Il secoua la tête. Il se serait bien gratté le crâne, mais il avait remis son casque hermétique.
Agacé, il exigea de l’IB, une surveillance en continu du fruit et de la tache. L’IB devait l’avertir de la moindre évolution.
Maintenant, informer le capitaine était devenu une obligation. S’il devait intervenir physiquement sur l’Arbre, le vaisseau ne pouvait plus sauter. Il n’avait aucune idée des conséquences précises, mais il imaginait aisément le pire. Son apprentissage n’avait pas abordé de près ou de loin la taille d’un Arbre en activité. L’amputation n’était pas une opération à prendre à la légère. Il avait besoin des lumières de l’expérience du capitaine. Il n’allait pas entamer un élagage de l’Arbre sans l’aval de la personne en charge du navire et de son équipage.
Le vaisseau ralentit.
Un message clignota. Le prochain saut en hyperespace était retardé. Le Goliath reprenait son allure de croisière.

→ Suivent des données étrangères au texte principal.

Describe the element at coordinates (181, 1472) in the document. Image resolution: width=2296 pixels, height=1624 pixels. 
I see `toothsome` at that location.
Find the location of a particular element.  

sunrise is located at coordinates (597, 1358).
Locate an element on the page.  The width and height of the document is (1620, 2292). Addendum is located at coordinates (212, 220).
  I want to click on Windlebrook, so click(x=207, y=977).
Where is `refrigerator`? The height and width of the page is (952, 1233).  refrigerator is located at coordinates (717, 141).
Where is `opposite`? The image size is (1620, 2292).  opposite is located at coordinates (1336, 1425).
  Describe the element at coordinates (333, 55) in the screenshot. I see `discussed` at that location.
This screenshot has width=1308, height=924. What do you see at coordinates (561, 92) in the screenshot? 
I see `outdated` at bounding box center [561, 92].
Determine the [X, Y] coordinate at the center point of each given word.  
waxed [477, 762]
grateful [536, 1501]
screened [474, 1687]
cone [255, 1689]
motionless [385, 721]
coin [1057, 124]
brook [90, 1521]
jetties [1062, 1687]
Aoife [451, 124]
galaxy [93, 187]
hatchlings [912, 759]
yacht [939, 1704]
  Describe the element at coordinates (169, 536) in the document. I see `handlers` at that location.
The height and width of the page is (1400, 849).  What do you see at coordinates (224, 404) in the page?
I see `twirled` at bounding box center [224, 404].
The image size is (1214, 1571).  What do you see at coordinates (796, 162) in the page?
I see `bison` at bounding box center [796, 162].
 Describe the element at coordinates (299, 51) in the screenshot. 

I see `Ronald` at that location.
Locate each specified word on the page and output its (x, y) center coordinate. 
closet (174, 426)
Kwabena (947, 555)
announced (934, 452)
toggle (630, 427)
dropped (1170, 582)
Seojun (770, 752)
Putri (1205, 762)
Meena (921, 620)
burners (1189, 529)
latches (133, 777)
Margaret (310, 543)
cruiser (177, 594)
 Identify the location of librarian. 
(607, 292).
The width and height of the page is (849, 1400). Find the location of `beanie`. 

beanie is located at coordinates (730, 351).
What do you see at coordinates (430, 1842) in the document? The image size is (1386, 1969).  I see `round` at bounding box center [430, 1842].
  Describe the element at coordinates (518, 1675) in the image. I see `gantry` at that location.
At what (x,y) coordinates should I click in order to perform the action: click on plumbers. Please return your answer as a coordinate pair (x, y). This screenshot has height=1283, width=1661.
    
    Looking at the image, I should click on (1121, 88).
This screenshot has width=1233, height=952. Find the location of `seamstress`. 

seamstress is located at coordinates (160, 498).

Les systèmes atmosphériques des zones de vie s’ébranlèrent pour distribuer de l’air dans les salles et coursives du vaisseau. L’électricité alimenta les lumières. Le champ quantique de pesanteur fut réactivé et très vite atteignit la valeur d’accélération d’un g dans les zones des espaces de vie et la passerelle. La salle de l’Arbre, elle, demeurait en apesanteur pour faciliter la circulation des fluides dans les branches et surtout parce que l’Arbre avait été élevé sans gravité et qu’il ne supporterait pas de retrouver une attraction qui le ferait ployer sous son propre poids.
Puis, sous l’effet des vibrations induites, l’Arbre s’ébroua. Le bruissement de ses feuilles chanta aux oreilles de son gardien.
Le Gwez-kunduer, presque soulagé, entreprit de retirer sa combinaison.
L’opération se révélait compliquée quand vous étiez en apesanteur, à moins d’y être habitué, car vous y viviez continuellement.